居るはずのマサトが見えない。マサト、とレオは声をかける。マサトならば、すぐに反応するはずだった。しかし、天然水の入ったペットボトルは静かにそこにあるだけだ。今までの記憶は、自分の想像の中で作られたものだったのだろうか。現実ではマサトは他と変わらないペットボトルだったのだろうか。考えていると、マサトの頭の中に悪い予感がよぎる。まさか、ミカまでもが想像上のものだったのか、とレオは焦って右隣に顔を向ける。そこには変わらずにミカがいて、レオは方の力を抜いた。
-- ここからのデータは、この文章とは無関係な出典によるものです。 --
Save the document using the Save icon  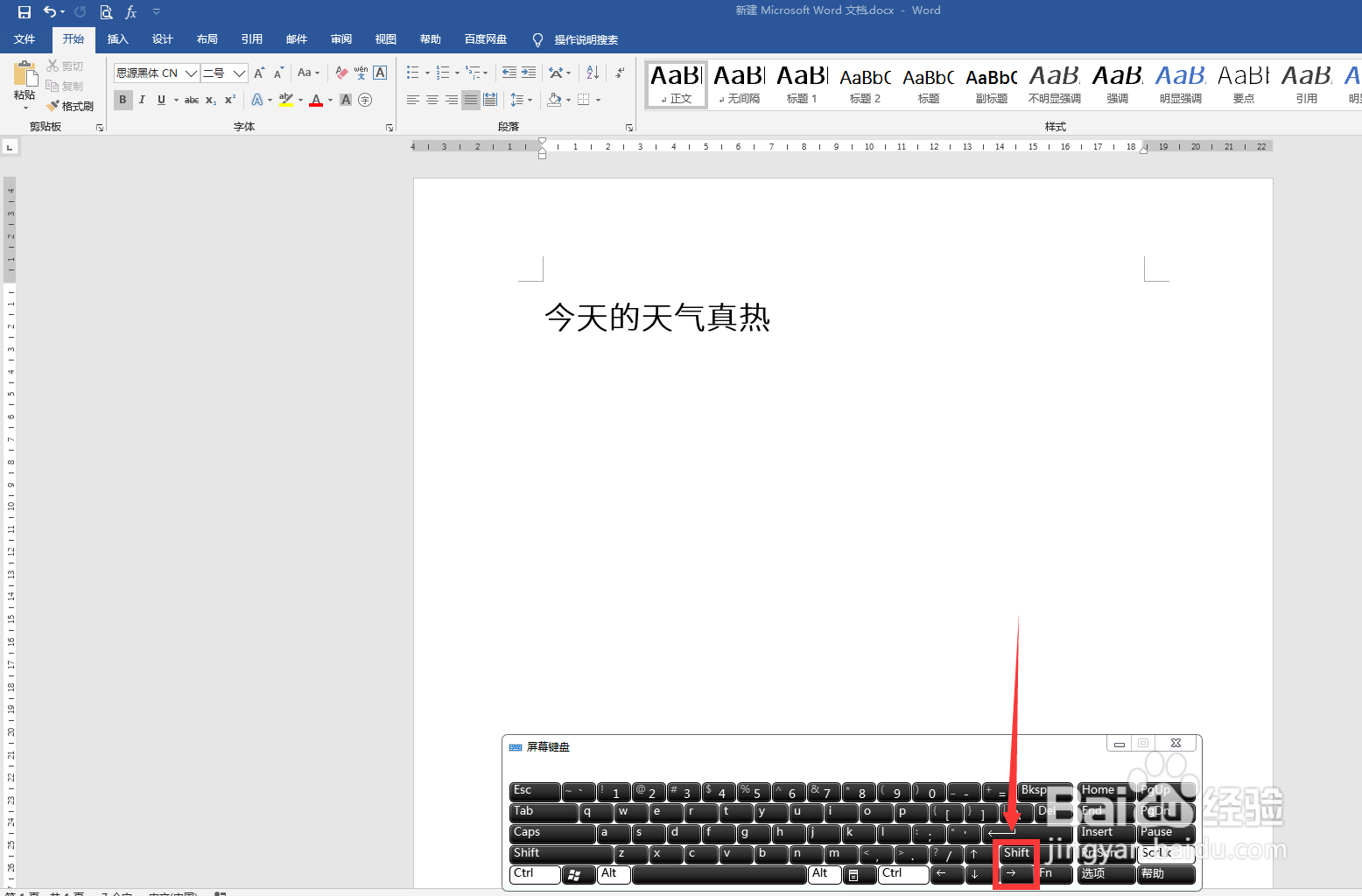click(23, 11)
やはりマサトだけが、レオの想像上で作られた人格だったのだろうか。
「マサトくん、さっき買われちゃったのよ」
レオは、えっ?とミカの方を見た。
ミカは眉間に皺を寄せて、レオを睨みつけていた。鋭い視線が刺さり、レオは背筋が冷たくなるのを感じる。
「ずっとボケーッとしてて、君は気づかなかったけどね」
『レオくん』から『君』へと呼び名が変わった。ミカは、潤んでいるが、その奥に怒りを交えた瞳を向ける。
泣いたのだろうか、ミカの目の周りは赤くなっていた。
「ごめん」
レオは一言そう言って俯いた。
長い沈黙が、空気を張り詰めたものにする。空気に耐えきれず、レオは左隣へ助けを求めるが、そこには静かにペットボトルがあるだけだった。改めてマサトの存在が必要不可欠だったと、レオは感じた。
「あたしさ」
沈黙を破ったのはミカだった。レオは右側を見るが、ミカは前を見たまま話を続ける。
「普通に生きれたら、それでいいんだよね。別に大金持ちになりたいとか、大企業の社長になりたいとか。あたし欲張りしないからさ、普通にぼちぼち幸せだったらよかった」
ミカの声が心なしか暗く聞こえる。レオは黙っていた。